Nearly two months ago, when the Delhi High Court directed the North Delhi Municipal Corporation (NDMC) to shut down the Sunday bazaar at Netaji Subhash Marg (Daryaganj) — declaring it a no hawking zone — an association of book vendors rallied behind a common cause. Bound by livelihood and loyalty to an over 50-year-old tradition, the Daryaganj Patri Sunday Book Bazaar Welfare Association and its 276 members marked the first Sunday that they were prohibited from setting up shop as a dark day in Delhi’s history.
But now, as the bazaar finds a new home in Mahila Haat, the united front of the book vendors’ association has split into two opposing camps — those cooperating and welcoming the relocation and those who want to continue to fight for what they view as their right over Daryaganj.
In the microcosm of the seemingly innocuous book vendors’ association, a political unfurling is ensuing. The final agreement between the association and municipal authorities to move the Daryaganj market to Mahila Haat was taken on 12 September, “nearly two weeks after the president and vice president resigned”, says Sumit Verma, a book vendor in his mid-30s who is leading the internal dissent.

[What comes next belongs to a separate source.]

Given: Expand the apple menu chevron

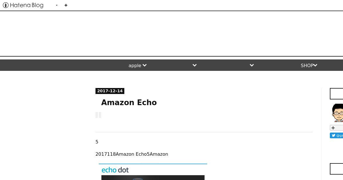Looking at the screenshot, I should [x=145, y=65].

“All negotiations with the municipal corporation were supposed to halt until a new committee was formed, but despite that, the former council members sidestepped the process and met with the district commissioner. We were told, without discussion, that here is your two-year-lease. In place of our 50-year-old market, all we’re getting is betrayal,” Verma rails.
Former association president Qamar Sayeed is 58 and fleetingly compares himself to Mahatma Gandhi over the phone. He is riled up, evidently displeased at the accusations of wielding power without official mandate.
“Yes the elected council dissolved on 1 September,” he admits. “But in the intervening gap between that and fresh elections, the previous position holder must represent the members. I haven’t committed any crime,” he asserts.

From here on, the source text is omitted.